Her phone rings then, and she freezes slightly.
“It’s my mom,” she says. “I should . . .”
She picks up and he suddenly finds himself holding his breath.
“Mom? Hi,” she says, and turns slightly away from him. “No, I’m just out to lunch with a—friend . . . yeah.”
A friend. Grant wonders what he would call Helen if his mom asked.
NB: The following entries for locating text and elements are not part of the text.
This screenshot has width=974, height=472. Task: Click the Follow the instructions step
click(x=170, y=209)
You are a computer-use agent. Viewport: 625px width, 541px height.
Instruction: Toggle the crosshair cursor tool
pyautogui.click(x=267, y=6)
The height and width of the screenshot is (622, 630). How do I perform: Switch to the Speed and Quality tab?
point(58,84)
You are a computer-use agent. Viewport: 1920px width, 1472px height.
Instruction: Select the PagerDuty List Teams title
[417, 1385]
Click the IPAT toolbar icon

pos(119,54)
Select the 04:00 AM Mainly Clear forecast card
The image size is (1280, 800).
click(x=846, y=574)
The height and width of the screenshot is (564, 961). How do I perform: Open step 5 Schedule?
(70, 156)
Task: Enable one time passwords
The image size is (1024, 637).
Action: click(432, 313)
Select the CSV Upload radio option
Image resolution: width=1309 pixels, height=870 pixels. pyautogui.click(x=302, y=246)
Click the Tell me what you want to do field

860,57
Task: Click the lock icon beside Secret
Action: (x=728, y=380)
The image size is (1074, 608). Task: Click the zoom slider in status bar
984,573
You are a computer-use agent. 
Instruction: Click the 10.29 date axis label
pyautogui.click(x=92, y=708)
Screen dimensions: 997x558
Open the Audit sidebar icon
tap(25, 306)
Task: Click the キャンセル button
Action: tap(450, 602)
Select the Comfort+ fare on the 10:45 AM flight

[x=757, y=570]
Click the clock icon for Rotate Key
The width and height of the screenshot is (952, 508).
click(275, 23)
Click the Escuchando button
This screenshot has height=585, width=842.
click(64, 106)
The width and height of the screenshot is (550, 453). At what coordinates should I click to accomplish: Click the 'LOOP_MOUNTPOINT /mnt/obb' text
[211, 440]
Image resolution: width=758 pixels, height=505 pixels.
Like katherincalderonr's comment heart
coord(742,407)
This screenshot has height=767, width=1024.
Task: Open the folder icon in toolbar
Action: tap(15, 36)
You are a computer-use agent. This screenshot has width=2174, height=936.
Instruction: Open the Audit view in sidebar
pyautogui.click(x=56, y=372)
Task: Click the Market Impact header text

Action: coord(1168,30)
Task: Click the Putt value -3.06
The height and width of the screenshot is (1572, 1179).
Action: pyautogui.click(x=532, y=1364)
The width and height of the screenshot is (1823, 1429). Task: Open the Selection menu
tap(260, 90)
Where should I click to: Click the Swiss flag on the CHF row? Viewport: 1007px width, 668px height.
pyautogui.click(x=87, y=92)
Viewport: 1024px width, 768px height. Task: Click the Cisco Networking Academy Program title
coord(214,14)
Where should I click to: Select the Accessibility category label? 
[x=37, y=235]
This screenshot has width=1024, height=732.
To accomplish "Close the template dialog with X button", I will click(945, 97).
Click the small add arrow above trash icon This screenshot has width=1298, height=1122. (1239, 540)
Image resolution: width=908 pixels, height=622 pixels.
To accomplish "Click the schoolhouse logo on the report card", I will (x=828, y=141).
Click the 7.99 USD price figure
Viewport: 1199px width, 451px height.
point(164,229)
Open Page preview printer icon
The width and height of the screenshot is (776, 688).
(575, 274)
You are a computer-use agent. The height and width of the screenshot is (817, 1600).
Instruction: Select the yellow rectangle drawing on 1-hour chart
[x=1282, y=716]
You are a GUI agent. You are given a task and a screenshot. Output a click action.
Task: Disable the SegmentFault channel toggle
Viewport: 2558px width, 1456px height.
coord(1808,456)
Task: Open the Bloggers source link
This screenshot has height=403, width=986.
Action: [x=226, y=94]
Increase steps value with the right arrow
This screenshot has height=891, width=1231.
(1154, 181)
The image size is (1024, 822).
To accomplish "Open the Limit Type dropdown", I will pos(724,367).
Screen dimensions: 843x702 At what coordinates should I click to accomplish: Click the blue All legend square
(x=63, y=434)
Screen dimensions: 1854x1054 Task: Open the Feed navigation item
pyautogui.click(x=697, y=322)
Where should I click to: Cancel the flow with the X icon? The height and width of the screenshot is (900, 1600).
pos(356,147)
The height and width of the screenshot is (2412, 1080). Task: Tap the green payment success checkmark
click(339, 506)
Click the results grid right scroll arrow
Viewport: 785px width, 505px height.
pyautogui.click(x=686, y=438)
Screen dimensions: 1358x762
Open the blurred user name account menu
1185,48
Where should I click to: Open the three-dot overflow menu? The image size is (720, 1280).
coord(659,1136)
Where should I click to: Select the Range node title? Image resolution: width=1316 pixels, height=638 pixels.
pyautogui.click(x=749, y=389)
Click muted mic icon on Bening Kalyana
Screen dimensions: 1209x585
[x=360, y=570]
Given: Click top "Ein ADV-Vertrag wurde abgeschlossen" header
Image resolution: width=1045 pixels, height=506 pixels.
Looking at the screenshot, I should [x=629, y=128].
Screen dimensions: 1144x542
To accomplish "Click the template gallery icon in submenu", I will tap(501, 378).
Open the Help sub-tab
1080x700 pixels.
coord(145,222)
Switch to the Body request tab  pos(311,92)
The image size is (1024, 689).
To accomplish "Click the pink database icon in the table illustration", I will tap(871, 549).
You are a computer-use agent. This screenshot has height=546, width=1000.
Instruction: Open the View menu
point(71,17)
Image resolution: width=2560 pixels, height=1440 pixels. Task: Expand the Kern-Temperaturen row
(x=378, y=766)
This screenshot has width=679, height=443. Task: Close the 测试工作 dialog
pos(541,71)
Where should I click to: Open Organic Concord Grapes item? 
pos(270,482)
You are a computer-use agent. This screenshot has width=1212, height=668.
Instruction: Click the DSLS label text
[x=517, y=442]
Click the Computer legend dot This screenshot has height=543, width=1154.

She had lifted cool brows when he’d told her who was coming for dinner the day after Christmas, then she’d calmly asked if Helen had any dietary restrictions. The day before he flew back, she’d asked him if he would see Helen again soon. “We do work together, Mom,” he’d said. She’d given him a funny look and said, “I hope you know what you’re doing.”
Helen is speaking in a jumbled mix of English and Mandarin now—he can pick out occasional American phrases like the show and production office and the Sheraton in Santa Monica—and he wonders what he is doing.
He had left New Jersey with a single-minded determination that they weren’t done with each other yet, and he spent the days after New Year’s Eve weighing his options in case Helen might not agree. He opted for a slow and subtle approach—if he’d done anything else, it would have been too easy for her to take any scrap of evidence of disconnect (you don’t use punctuation in your texts, this is doomed) and build it into an insurmountable wall between them.
She’s sitting in his car now and there isn’t a wall between them. But there is a coatrack. And he can’t help but feel the stupid thing is a spindly little metaphor for something.
“Okay. Yes. I will. Bye.” Helen hangs up and looks over at him.
“Good phone call?” he asks.
“My parents are coming to town in a few weeks, for the start of filming,” she says. “They wanted to see the set and take pictures and brag about me to their friends.”
“Seems pretty worth bragging about to me,” Grant says.
She looks up at him, worry clouding her eyes.
“I haven’t told them you’re working on the show,” she says, a dent of concern forming between her brows that he wants to smooth and kiss away.
“No, I figured as much,” Grant says.